**EXERCISE PROMPT**:
Output exactly the lines below from the one containing "The height and" to the last line, both included. Omit pictures.

**GIVEN DATA**:
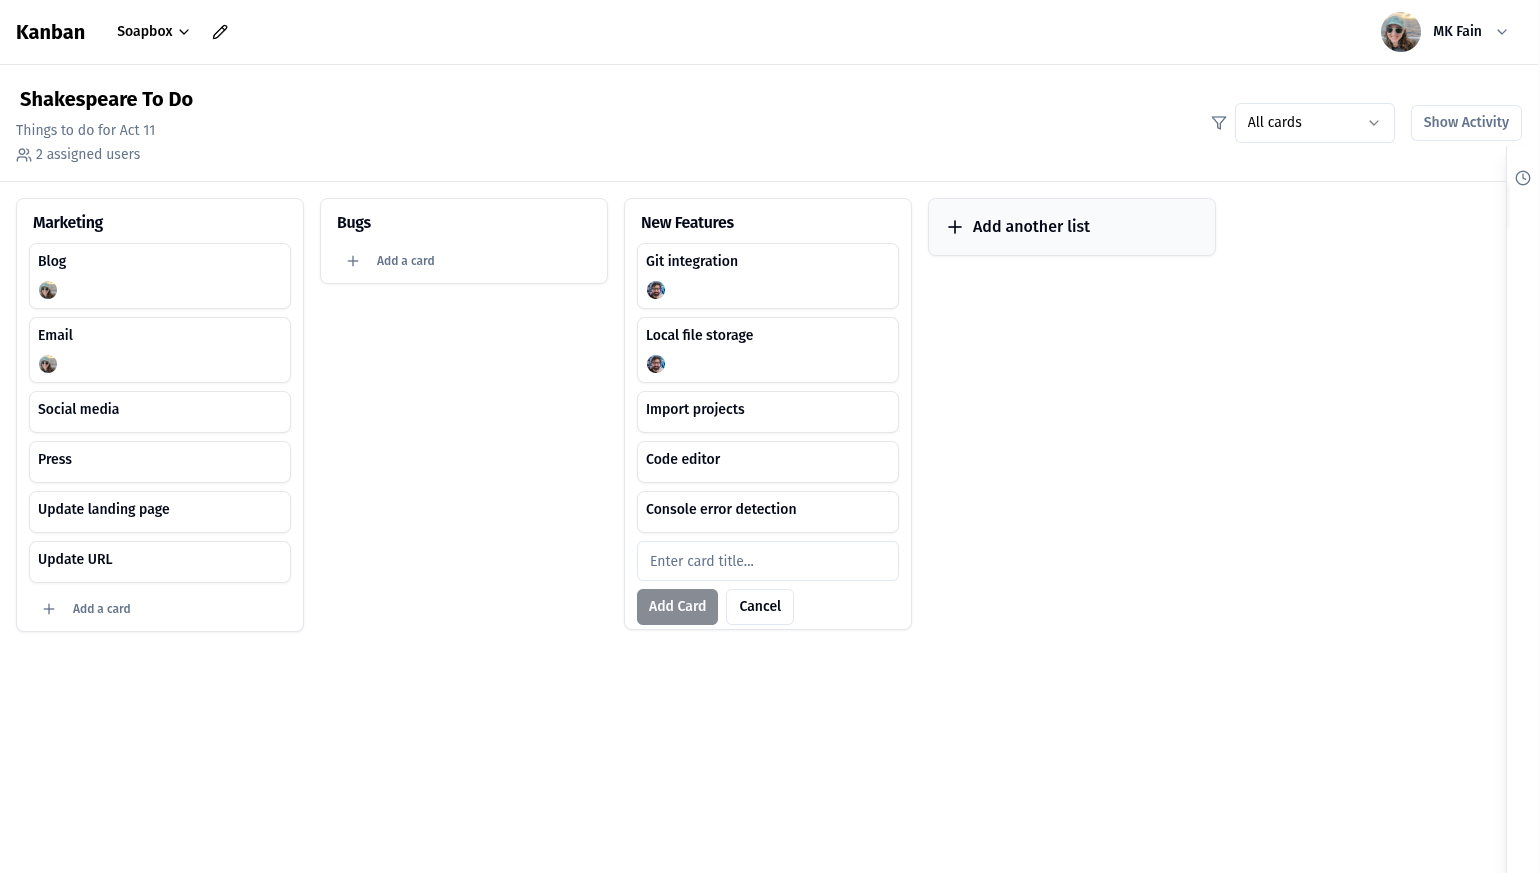
Task: Open the All cards filter dropdown
Action: tap(1314, 122)
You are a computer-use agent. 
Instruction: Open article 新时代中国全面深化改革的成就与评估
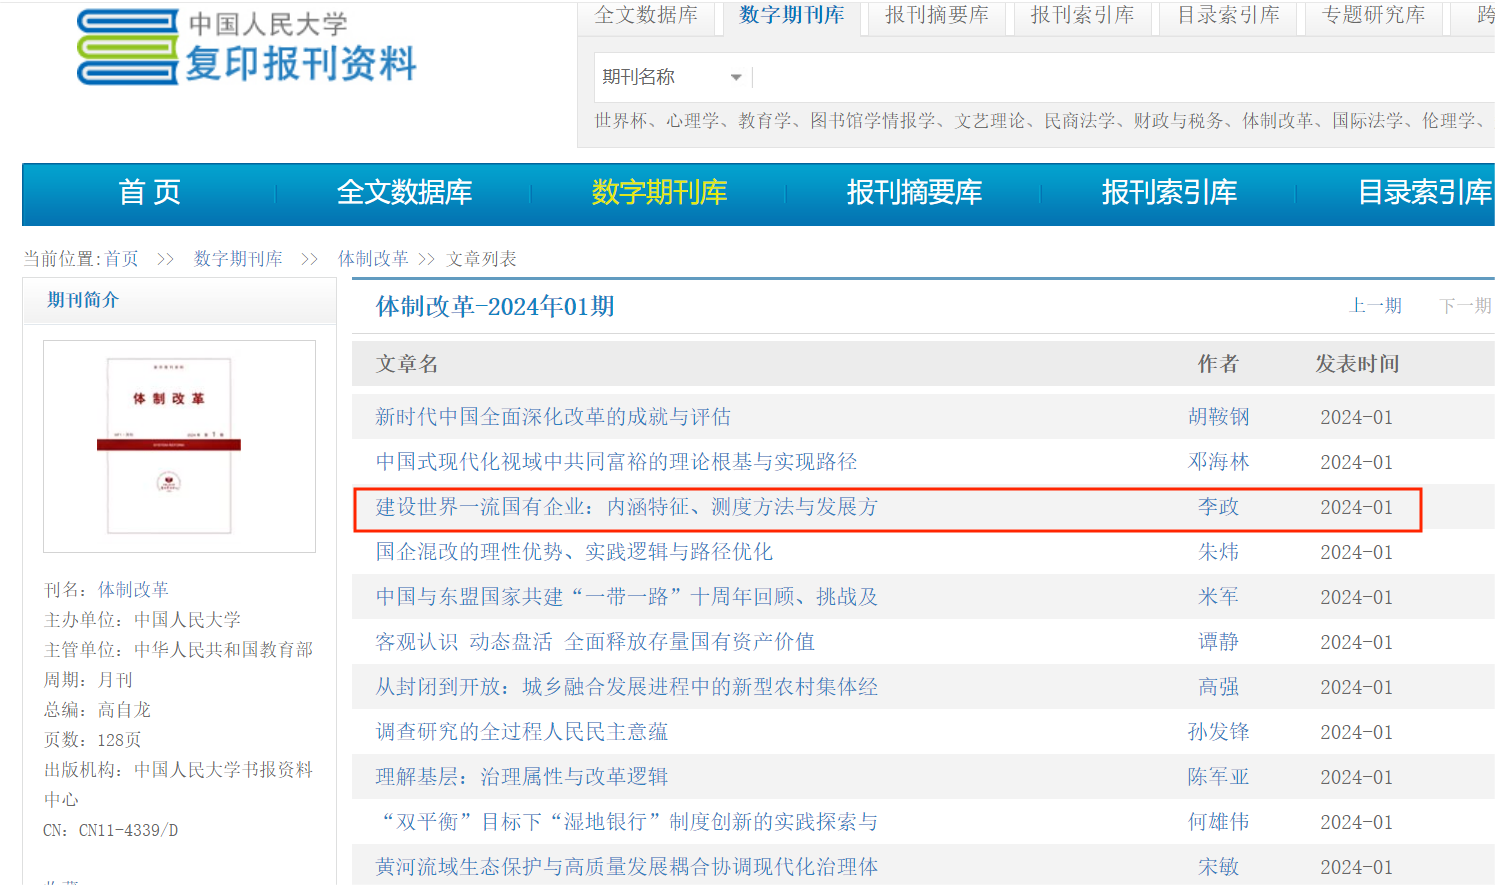click(553, 417)
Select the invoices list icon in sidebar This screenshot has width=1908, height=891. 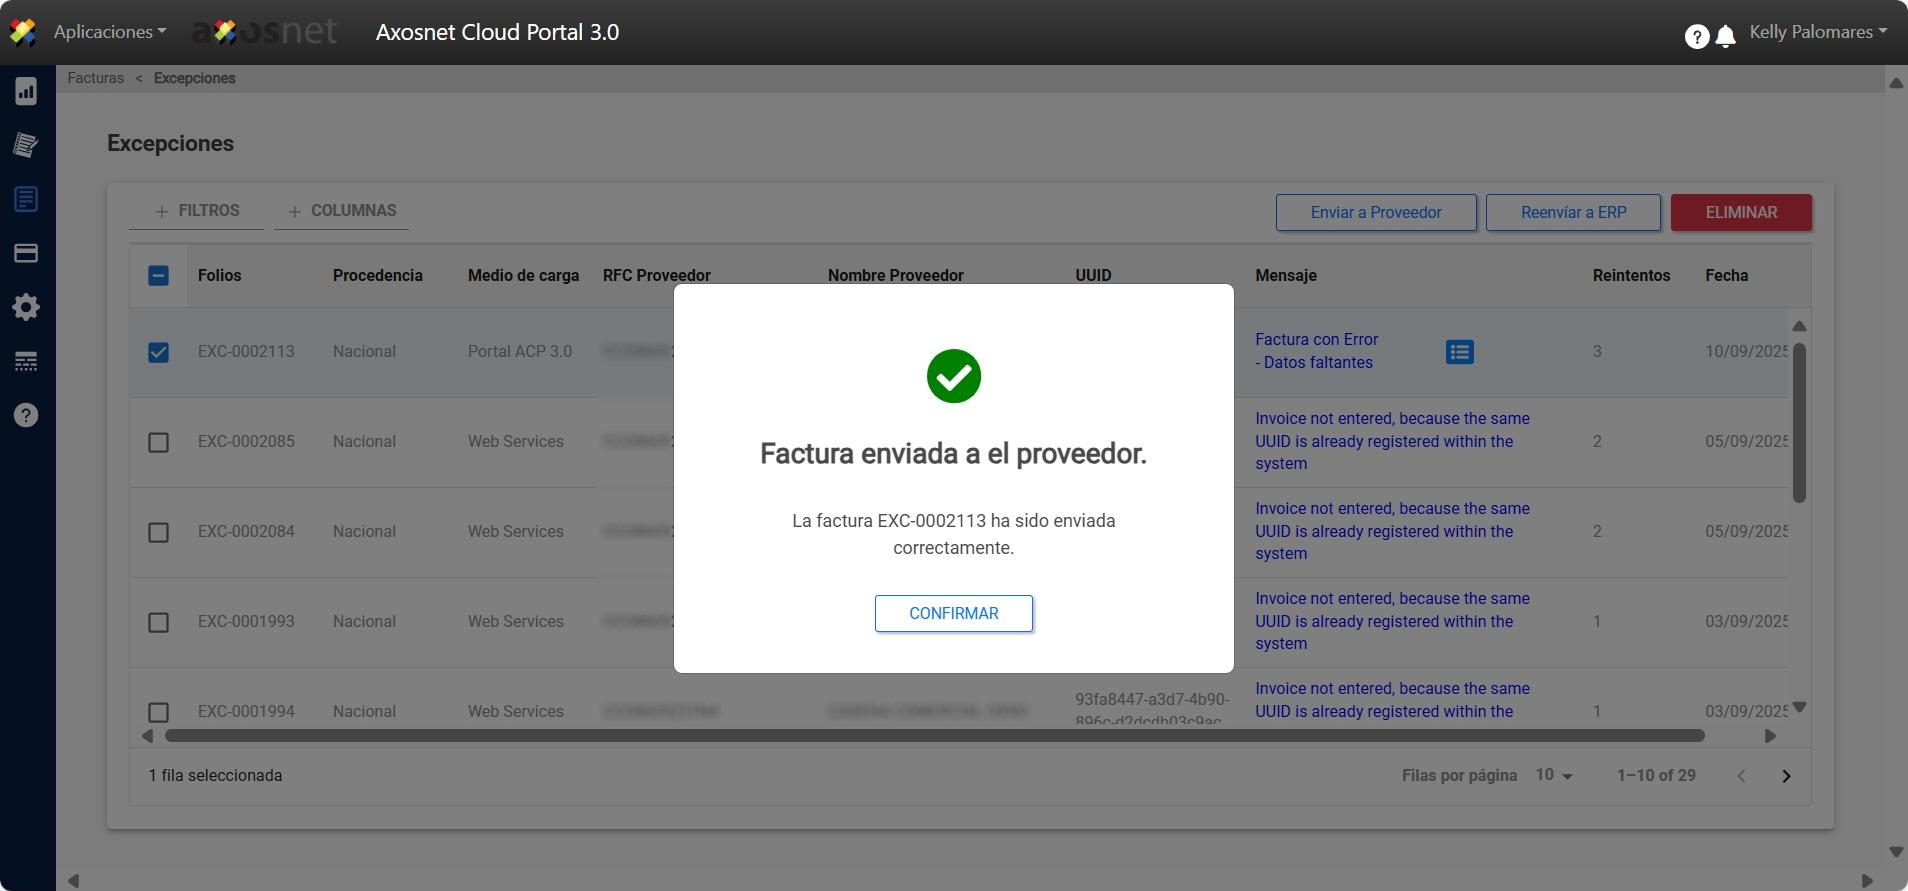tap(26, 199)
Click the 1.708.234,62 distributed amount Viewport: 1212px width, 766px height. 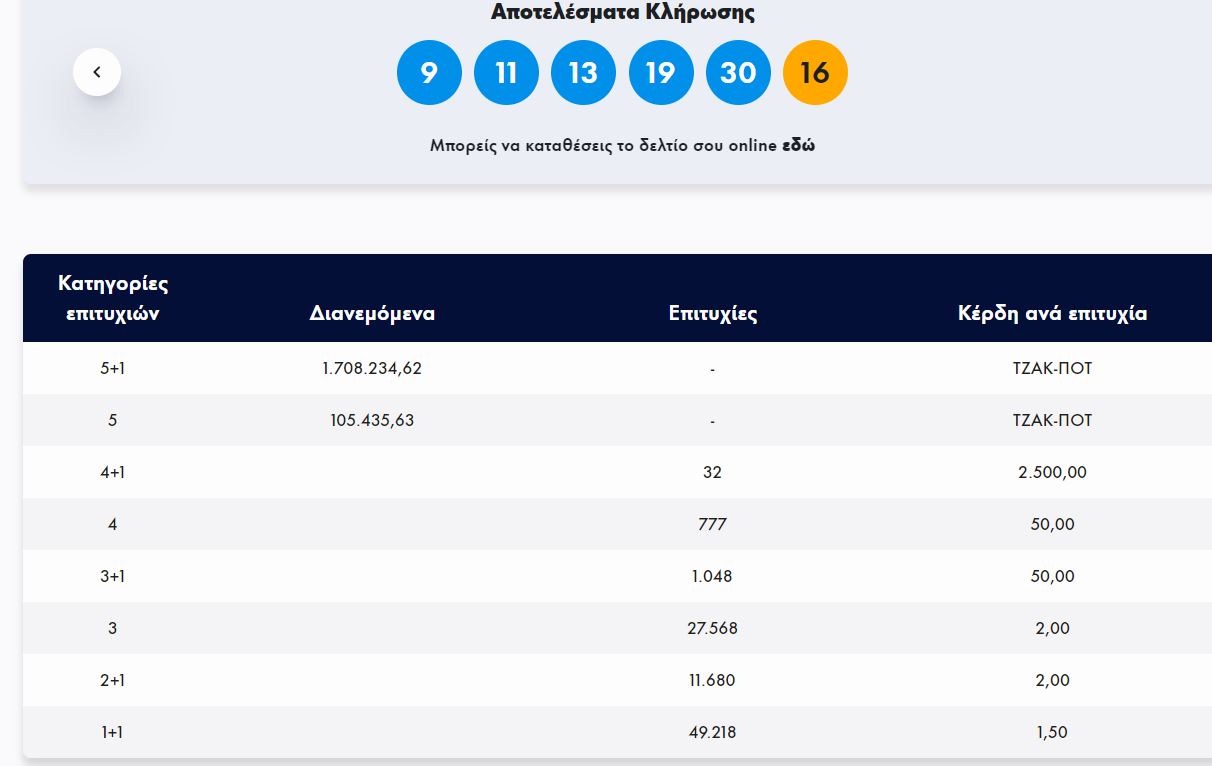point(372,368)
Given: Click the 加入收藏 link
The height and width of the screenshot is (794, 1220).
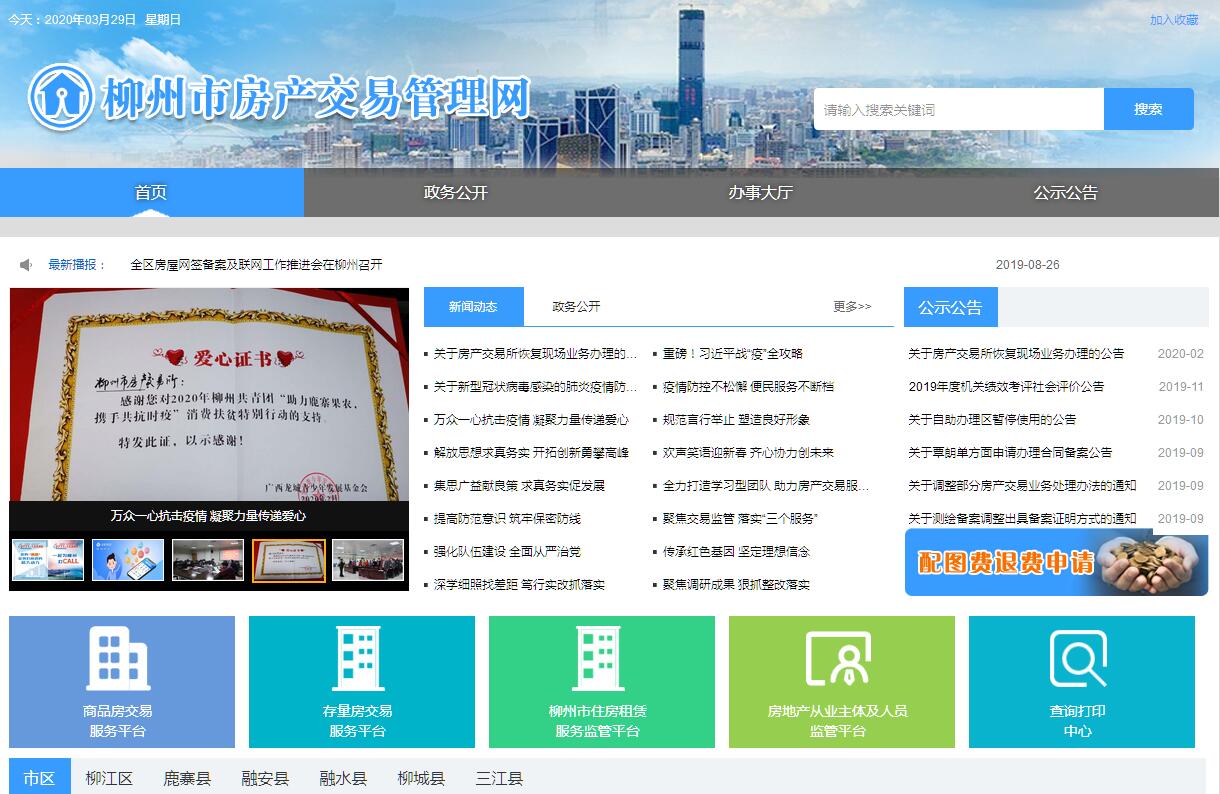Looking at the screenshot, I should [x=1173, y=20].
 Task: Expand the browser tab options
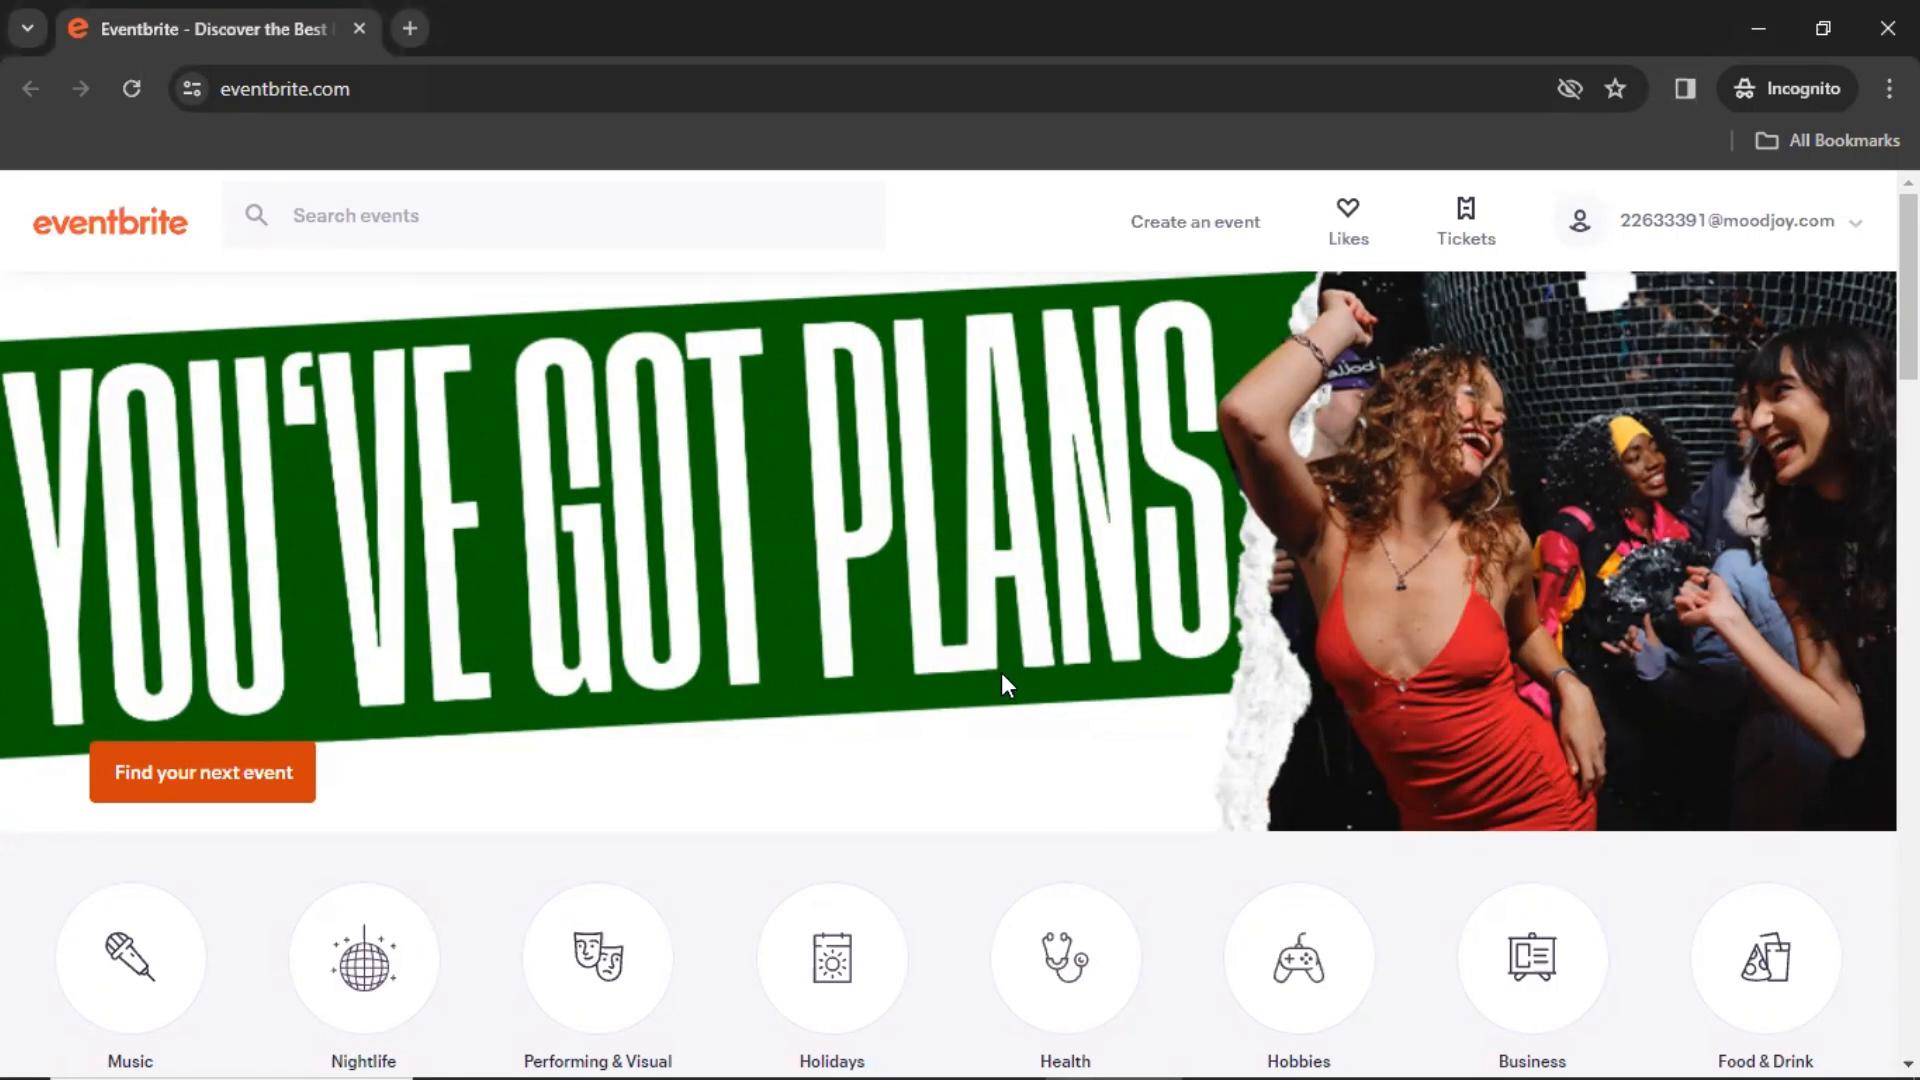coord(26,28)
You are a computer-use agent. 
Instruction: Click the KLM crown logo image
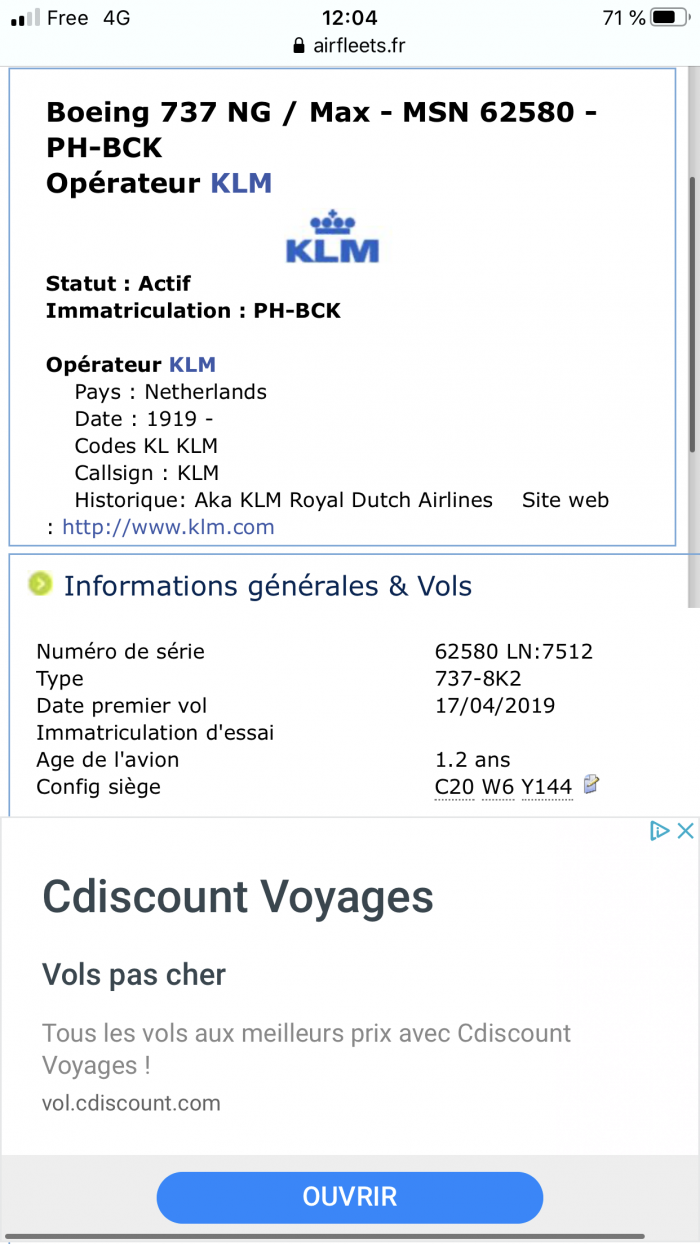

**ANSWER**:
The height and width of the screenshot is (794, 1220).
Looking at the screenshot, I should [x=1173, y=20].
 Task: Expand the browser tab options
coord(26,28)
You are a computer-use agent. 
Instruction: Click the KLM crown logo image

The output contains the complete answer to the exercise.